Exactly reproduce each line of the listing that follows.

-- Exercise data --
[Start of section]

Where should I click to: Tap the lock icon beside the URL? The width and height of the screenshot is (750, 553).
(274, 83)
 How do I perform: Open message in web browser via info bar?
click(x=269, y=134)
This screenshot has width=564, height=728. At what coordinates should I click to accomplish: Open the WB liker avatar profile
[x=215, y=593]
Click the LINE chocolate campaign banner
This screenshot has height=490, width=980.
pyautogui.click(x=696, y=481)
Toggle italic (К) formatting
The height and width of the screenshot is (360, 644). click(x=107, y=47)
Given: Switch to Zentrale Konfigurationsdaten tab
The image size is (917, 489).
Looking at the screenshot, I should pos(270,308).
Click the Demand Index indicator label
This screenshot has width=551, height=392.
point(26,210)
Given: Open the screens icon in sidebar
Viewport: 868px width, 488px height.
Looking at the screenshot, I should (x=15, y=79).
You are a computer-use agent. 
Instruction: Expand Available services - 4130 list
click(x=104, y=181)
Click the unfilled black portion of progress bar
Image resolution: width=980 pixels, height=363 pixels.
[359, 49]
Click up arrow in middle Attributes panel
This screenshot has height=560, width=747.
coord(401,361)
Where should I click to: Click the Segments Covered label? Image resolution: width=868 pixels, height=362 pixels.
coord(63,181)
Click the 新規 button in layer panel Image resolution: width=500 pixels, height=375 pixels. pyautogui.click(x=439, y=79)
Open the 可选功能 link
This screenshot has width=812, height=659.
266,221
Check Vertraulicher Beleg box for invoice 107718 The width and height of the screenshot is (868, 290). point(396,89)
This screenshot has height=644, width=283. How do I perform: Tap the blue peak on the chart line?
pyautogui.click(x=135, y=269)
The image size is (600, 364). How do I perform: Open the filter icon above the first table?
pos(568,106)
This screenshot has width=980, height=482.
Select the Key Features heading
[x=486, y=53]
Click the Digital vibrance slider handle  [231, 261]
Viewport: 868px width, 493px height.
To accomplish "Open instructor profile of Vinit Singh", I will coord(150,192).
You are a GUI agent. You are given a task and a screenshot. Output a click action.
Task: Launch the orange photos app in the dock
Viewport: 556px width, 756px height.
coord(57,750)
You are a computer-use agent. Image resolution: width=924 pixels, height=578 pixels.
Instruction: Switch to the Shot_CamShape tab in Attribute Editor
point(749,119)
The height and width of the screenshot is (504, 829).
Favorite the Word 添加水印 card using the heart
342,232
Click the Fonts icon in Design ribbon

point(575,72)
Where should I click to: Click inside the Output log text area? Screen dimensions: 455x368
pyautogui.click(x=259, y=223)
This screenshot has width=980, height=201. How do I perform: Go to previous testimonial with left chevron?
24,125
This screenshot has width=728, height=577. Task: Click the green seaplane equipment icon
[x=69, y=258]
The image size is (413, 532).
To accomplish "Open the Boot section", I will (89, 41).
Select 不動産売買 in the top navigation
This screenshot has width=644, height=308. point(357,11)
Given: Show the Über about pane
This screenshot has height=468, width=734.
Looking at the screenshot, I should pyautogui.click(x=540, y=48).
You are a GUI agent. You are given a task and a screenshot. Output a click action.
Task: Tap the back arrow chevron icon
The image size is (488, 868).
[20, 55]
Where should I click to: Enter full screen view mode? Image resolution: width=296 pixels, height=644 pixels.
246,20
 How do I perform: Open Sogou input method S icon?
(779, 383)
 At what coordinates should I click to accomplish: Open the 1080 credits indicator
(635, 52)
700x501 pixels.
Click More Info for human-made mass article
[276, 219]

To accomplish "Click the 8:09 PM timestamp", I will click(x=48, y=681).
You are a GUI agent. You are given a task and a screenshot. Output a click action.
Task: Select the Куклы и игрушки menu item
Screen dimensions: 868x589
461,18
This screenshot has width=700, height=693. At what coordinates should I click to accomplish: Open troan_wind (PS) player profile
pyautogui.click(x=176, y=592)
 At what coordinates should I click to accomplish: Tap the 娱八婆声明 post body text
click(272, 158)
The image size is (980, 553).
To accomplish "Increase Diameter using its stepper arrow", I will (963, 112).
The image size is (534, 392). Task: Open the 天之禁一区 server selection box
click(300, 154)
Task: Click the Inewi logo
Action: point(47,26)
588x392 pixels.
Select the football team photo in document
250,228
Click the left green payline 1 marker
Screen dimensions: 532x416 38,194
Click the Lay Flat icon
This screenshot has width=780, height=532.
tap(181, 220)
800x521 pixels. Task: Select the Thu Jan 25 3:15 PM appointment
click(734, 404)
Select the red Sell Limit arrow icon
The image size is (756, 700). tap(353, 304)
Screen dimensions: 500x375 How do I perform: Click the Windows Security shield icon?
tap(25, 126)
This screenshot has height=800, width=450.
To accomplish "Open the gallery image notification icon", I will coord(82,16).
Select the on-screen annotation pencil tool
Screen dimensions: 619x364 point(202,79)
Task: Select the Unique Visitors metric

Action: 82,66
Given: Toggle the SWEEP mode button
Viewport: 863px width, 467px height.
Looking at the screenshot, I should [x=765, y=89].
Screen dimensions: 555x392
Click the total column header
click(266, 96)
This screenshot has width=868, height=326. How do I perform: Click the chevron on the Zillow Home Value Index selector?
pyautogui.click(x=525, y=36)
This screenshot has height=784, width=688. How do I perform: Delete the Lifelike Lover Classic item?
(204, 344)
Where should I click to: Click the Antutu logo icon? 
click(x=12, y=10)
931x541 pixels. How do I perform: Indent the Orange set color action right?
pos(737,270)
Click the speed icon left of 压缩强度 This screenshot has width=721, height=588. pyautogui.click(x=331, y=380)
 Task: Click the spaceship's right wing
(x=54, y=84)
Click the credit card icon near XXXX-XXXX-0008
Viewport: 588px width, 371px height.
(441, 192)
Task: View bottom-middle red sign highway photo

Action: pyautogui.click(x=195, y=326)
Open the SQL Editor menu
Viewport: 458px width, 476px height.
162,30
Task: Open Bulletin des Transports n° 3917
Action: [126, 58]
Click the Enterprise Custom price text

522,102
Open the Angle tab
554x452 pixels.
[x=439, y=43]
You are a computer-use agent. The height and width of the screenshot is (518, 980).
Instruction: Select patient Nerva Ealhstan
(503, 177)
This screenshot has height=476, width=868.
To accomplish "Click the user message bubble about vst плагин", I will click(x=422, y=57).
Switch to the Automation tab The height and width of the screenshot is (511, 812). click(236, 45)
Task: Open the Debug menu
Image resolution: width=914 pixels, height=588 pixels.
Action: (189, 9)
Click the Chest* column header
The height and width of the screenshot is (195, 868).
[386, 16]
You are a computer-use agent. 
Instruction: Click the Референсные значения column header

[End of section]

-- Response area --
Where should I click to: Tap the lock icon beside the URL? The width and height of the screenshot is (750, 553).
(274, 83)
 How do I perform: Open message in web browser via info bar?
click(x=269, y=134)
This screenshot has width=564, height=728. At what coordinates should I click to accomplish: Open the WB liker avatar profile
[x=215, y=593]
Click the LINE chocolate campaign banner
This screenshot has height=490, width=980.
pyautogui.click(x=696, y=481)
Toggle italic (К) formatting
The height and width of the screenshot is (360, 644). click(x=107, y=47)
Given: Switch to Zentrale Konfigurationsdaten tab
The image size is (917, 489).
Looking at the screenshot, I should pos(270,308).
Click the Demand Index indicator label
This screenshot has width=551, height=392.
point(26,210)
Given: Open the screens icon in sidebar
Viewport: 868px width, 488px height.
Looking at the screenshot, I should (x=15, y=79).
You are a computer-use agent. 
Instruction: Expand Available services - 4130 list
click(x=104, y=181)
Click the unfilled black portion of progress bar
Image resolution: width=980 pixels, height=363 pixels.
[359, 49]
Click up arrow in middle Attributes panel
This screenshot has height=560, width=747.
coord(401,361)
Where should I click to: Click the Segments Covered label? Image resolution: width=868 pixels, height=362 pixels.
coord(63,181)
Click the 新規 button in layer panel Image resolution: width=500 pixels, height=375 pixels. pyautogui.click(x=439, y=79)
Open the 可选功能 link
This screenshot has width=812, height=659.
266,221
Check Vertraulicher Beleg box for invoice 107718 The width and height of the screenshot is (868, 290). point(396,89)
This screenshot has height=644, width=283. How do I perform: Tap the blue peak on the chart line?
pyautogui.click(x=135, y=269)
The image size is (600, 364). How do I perform: Open the filter icon above the first table?
pos(568,106)
This screenshot has width=980, height=482.
Select the Key Features heading
[x=486, y=53]
Click the Digital vibrance slider handle  [231, 261]
Viewport: 868px width, 493px height.
To accomplish "Open instructor profile of Vinit Singh", I will coord(150,192).
You are a GUI agent. You are given a task and a screenshot. Output a click action.
Task: Launch the orange photos app in the dock
Viewport: 556px width, 756px height.
coord(57,750)
You are a computer-use agent. Image resolution: width=924 pixels, height=578 pixels.
Instruction: Switch to the Shot_CamShape tab in Attribute Editor
point(749,119)
The height and width of the screenshot is (504, 829).
Favorite the Word 添加水印 card using the heart
342,232
Click the Fonts icon in Design ribbon

point(575,72)
Where should I click to: Click inside the Output log text area? Screen dimensions: 455x368
pyautogui.click(x=259, y=223)
This screenshot has width=980, height=201. How do I perform: Go to previous testimonial with left chevron?
24,125
This screenshot has width=728, height=577. Task: Click the green seaplane equipment icon
[x=69, y=258]
The image size is (413, 532).
To accomplish "Open the Boot section", I will (89, 41).
Select 不動産売買 in the top navigation
This screenshot has width=644, height=308. point(357,11)
Given: Show the Über about pane
This screenshot has height=468, width=734.
Looking at the screenshot, I should pyautogui.click(x=540, y=48).
You are a GUI agent. You are given a task and a screenshot. Output a click action.
Task: Tap the back arrow chevron icon
The image size is (488, 868).
[20, 55]
Where should I click to: Enter full screen view mode? Image resolution: width=296 pixels, height=644 pixels.
246,20
 How do I perform: Open Sogou input method S icon?
(779, 383)
 At what coordinates should I click to accomplish: Open the 1080 credits indicator
(635, 52)
700x501 pixels.
Click More Info for human-made mass article
[276, 219]

To accomplish "Click the 8:09 PM timestamp", I will click(x=48, y=681).
You are a GUI agent. You are given a task and a screenshot. Output a click action.
Task: Select the Куклы и игрушки menu item
Screen dimensions: 868x589
461,18
This screenshot has width=700, height=693. At what coordinates should I click to accomplish: Open troan_wind (PS) player profile
pyautogui.click(x=176, y=592)
 At what coordinates should I click to accomplish: Tap the 娱八婆声明 post body text
click(272, 158)
The image size is (980, 553).
To accomplish "Increase Diameter using its stepper arrow", I will (963, 112).
The image size is (534, 392). Task: Open the 天之禁一区 server selection box
click(300, 154)
Task: Click the Inewi logo
Action: point(47,26)
588x392 pixels.
Select the football team photo in document
250,228
Click the left green payline 1 marker
Screen dimensions: 532x416 38,194
Click the Lay Flat icon
This screenshot has width=780, height=532.
tap(181, 220)
800x521 pixels. Task: Select the Thu Jan 25 3:15 PM appointment
click(734, 404)
Select the red Sell Limit arrow icon
The image size is (756, 700). tap(353, 304)
Screen dimensions: 500x375 How do I perform: Click the Windows Security shield icon?
tap(25, 126)
This screenshot has height=800, width=450.
To accomplish "Open the gallery image notification icon", I will coord(82,16).
Select the on-screen annotation pencil tool
Screen dimensions: 619x364 point(202,79)
Task: Select the Unique Visitors metric

Action: 82,66
Given: Toggle the SWEEP mode button
Viewport: 863px width, 467px height.
Looking at the screenshot, I should [x=765, y=89].
Screen dimensions: 555x392
Click the total column header
click(266, 96)
This screenshot has width=868, height=326. How do I perform: Click the chevron on the Zillow Home Value Index selector?
pyautogui.click(x=525, y=36)
This screenshot has height=784, width=688. How do I perform: Delete the Lifelike Lover Classic item?
(204, 344)
Where should I click to: Click the Antutu logo icon? 
click(x=12, y=10)
931x541 pixels. How do I perform: Indent the Orange set color action right?
pos(737,270)
Click the speed icon left of 压缩强度 This screenshot has width=721, height=588. pyautogui.click(x=331, y=380)
 Task: Click the spaceship's right wing
(x=54, y=84)
Click the credit card icon near XXXX-XXXX-0008
Viewport: 588px width, 371px height.
(441, 192)
Task: View bottom-middle red sign highway photo

Action: pyautogui.click(x=195, y=326)
Open the SQL Editor menu
Viewport: 458px width, 476px height.
162,30
Task: Open Bulletin des Transports n° 3917
Action: [126, 58]
Click the Enterprise Custom price text

522,102
Open the Angle tab
554x452 pixels.
[x=439, y=43]
You are a computer-use agent. The height and width of the screenshot is (518, 980).
Instruction: Select patient Nerva Ealhstan
(503, 177)
This screenshot has height=476, width=868.
To accomplish "Click the user message bubble about vst плагин", I will click(x=422, y=57).
Switch to the Automation tab The height and width of the screenshot is (511, 812). click(236, 45)
Task: Open the Debug menu
Image resolution: width=914 pixels, height=588 pixels.
Action: (189, 9)
Click the Chest* column header
The height and width of the screenshot is (195, 868).
[386, 16]
You are a computer-use agent. 
Instruction: Click the Референсные значения column header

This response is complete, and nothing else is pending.